Physical Properties of Matter
• Solubility – the ability of a substance to
dissolve in a solvent.
• Viscosity – refers to how easily a liquid
flows.
• Density – the amount of matter per unit
volume of that matter. Usually
expressed in grams per cubic
centimeter (g/cm3).
Chemical Properties
• A chemical property is a behavior of a
substance when it interacts with another
substance. This usually forms a new
substance.
• Combustibility – describes the ability of a
substance to react with oxygen to produce
carbon dioxide, water and energy. If a
substance is combustible or flammable, it
will burn when exposed to a flame.
Physical Change
• In a physical change, the substance
involved remains the same substance.
• Changes of state – melting, boiling,
freezing, condensation, sublimation –
are all physical changes.
• Dissolving is also a physical change.
• Most physical changes are easy to
reverse.
Chemical Change
• In a chemical change, the original
substance is changed into one or more
different substances that have different
properties.
• Chemical changes always involve the
production of new substances.
• Chemical changes are difficult to
reverse.
• Examples include burning, cooking and
rusting.
How can you tell if a change is
chemical or physical?
• There are many signs that can tell us.
Consider several clues before coming to a
conclusion.
1. A new color appears
2. Heat or light is given off
3. Bubbles of gas are formed
4. A solid material (called a precipitate)
forms in a liquid.
5. The change is difficult to reverse.
Chapter 2
The Particle Theory of Matter
1. All matter is made up of tiny particles.

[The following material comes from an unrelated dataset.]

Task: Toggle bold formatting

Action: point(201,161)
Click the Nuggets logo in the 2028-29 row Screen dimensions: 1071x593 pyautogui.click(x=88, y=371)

2. All particles of one substance are the
same. Different substances are made up of
different particles.
3. The particles are always moving. The
more energy the particles have, the faster
they move.
4. There are attractive forces between the
particles. These forces are stronger when
the particles are closer together.
•As well as classifying matter as solids,
liquids, and gasses, we can classify matter
as either a mixture or a pure substance.
•A pure substance is made from only one
type of particle. These specific particle
types give the substance its physical
characteristics such as odor, color,
hardness.
•A mixture contains two or more pure
substances. (See Fig. 1 pg. 45)
• A homogeneous mixture has two substances
where the particles are blended completely.
To the eye, the mixture appears to be pure
substance.
• When the particles
stay intermixed and
don’t settle into
layers we call the
homogeneous
mixture a solution.
•A heterogeneous mixture has large clumps of
particles that don’t fully separate and get
intermixed with the other substance.
•Examples of heterogeneous mixtures are salad
dressing, oil and water, pizza, etc.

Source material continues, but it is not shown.